Такой оказалась реакция лейтенанта, когда Эйнсли позвонил ему из здания аэровокзала в Джексонвилле и сообщил, что Дойл признался в убийстве четырнадцати человек, но отрицал свою причастность к убийству комиссара Эрнста и его жены Эленор.
— Слишком многое свидетельствует против Дойла, — продолжал Ньюболд. — Почти все детали убийства Эрнстов совпадают с подробностями других убийств. А ведь мы их не разглашали, никто, кроме самого Дойла, не мог знать о них… Да-да, я наслышан о твоих сомнениях, Малколм. Ты же знаешь, я всегда прислушивался к твоему мнению, но на этот раз, по-моему, ты заблуждаешься.
Эйнсли словно обуял дух противоречия.
— А чертов кролик, что был оставлен в доме Эрнстов… Он никак не вяжется… Все остальное было из Апокалипсиса. А кролик… Нет, здесь что-то не то.
— Признайся, больше ты ничем не располагаешь, — напомнил Ньюболд. — Верно?
— Да, — со вздохом согласился Эйнсли.
— Тогда вот что. Как вернешься, займись проверкой дела этих… Ну, новая для нас фамилия?
— Икеи из Тампы.
— Правильно. И убийством Эсперанса тоже. Но только много времени я тебе не дам, потому что на нас повисли еще две “головоломки”, мы просто задыхаемся. И если начистоту, для меня дело Эрнстов закрыто.
— А как быть с записью признания Дойла? Отправить срочной почтой из Торонто?
— Нет, привезешь кассету сам. Мы перепишем с нее копии и расшифруем, а потом уж решим, как быть дальше. Желаю приятно провести время с семьей, Малколм. Ты заслужил передышку.
Эйнсли приехал намного раньше вылета рейса авиакомпании “Дельта” в Атланту, которая была связующим звеном на пути в Торонто. Самолет взлетел полупустым, и — о, блаженство! — он один занял три кресла в экономическом классе, разлегся, вытянулся и прикрыл глаза, собираясь проспать и взлет, и посадку.
Но заснуть мешал вопрос Хорхе, занозой сидевший в мозгу: “Как вы могли перестать верить?”
Простого ответа на этот вопрос не было, понимал Эйнсли, все происходило исподволь, для него самого почти неосознанно. Малозначащие события и происшествия в его жизни, накапливаясь, незаметно придали ей новое направление.
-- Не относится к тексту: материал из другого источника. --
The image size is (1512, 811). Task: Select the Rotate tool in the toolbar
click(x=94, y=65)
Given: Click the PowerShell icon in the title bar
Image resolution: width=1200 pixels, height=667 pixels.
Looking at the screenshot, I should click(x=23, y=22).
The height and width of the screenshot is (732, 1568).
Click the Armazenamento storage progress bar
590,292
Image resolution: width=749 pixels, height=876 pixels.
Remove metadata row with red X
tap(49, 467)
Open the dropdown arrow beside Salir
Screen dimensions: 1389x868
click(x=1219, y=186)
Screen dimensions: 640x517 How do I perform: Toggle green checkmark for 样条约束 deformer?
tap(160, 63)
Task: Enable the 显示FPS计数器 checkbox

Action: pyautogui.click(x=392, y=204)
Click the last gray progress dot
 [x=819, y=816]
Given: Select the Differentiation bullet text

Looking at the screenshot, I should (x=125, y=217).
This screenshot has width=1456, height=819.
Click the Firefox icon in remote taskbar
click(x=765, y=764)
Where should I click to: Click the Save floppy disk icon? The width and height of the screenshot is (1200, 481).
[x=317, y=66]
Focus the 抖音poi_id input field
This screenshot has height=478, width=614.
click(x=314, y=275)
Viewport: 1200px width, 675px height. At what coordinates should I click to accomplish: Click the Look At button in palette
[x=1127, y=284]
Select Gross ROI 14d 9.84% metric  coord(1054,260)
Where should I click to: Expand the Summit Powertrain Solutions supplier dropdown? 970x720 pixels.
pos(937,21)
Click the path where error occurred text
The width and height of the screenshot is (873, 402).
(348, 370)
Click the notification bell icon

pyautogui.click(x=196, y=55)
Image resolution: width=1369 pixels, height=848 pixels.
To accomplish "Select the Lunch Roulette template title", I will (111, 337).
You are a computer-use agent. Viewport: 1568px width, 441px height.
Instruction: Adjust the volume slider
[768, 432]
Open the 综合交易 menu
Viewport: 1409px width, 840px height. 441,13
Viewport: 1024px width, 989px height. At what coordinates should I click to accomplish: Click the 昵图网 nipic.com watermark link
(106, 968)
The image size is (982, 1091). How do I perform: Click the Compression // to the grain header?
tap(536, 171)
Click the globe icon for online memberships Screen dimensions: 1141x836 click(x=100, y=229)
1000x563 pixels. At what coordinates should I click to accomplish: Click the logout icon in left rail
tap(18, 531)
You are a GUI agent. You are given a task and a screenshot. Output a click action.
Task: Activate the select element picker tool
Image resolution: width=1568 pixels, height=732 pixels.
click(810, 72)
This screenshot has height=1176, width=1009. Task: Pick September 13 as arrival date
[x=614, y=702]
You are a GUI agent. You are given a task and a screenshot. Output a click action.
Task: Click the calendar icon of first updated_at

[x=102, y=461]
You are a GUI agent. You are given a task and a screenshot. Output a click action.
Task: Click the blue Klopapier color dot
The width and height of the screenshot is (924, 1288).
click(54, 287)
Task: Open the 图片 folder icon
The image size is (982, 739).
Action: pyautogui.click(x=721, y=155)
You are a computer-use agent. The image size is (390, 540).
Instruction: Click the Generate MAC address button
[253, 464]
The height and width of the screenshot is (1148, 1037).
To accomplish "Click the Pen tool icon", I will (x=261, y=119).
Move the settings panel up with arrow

Впервые это проявилось, пожалуй, еще в годы учебы в семинарии. Когда Малколму было двадцать два, отец Ирвин Пандольфо, преподаватель и священник-иезуит, пригласил его помочь работать над книгой по сравнительному анализу древних и современных религий. Молодой семинарист с жаром взялся за работу и последующие годы совмещал научные изыскания для труда своего наставника с занятиями по обычной учебной программе. В итоге, когда “Эволюцию религий человечества” предстояло наконец передать издателю, оказалось весьма затруднительно определить, чей вклад в написание книги был больше. Отец Пандольфо, человек физически немощный, обладал мощным интеллектом и обостренным чувством справедливости, и он принял неординарное решение. “Твою работу нельзя оценить иначе как выдающуюся, Малколм, и ты должен стать полноправным соавтором книги. Никаких возражений я не приму. На обложке будут два наших имени одинаковым шрифтом, но мое будет стоять первым, О'кей?”[3]
Это был один из немногих случаев в жизни Малколма Эйнсли, когда от переполнивших его чувств он лишился дара речи.
Книга принесла им изрядную известность. Эйнсли стал признанным авторитетом в религиоведении, но вместе с тем новые познания заставили его по-иному взглянуть на ту единственную религию, служению которой он собирался посвятить всю жизнь.
3
В английском написании Эйнсли — Ainslie, соответственно, Pandolfo — Пандольфо — должен в алфавитном порядке стоять вторым.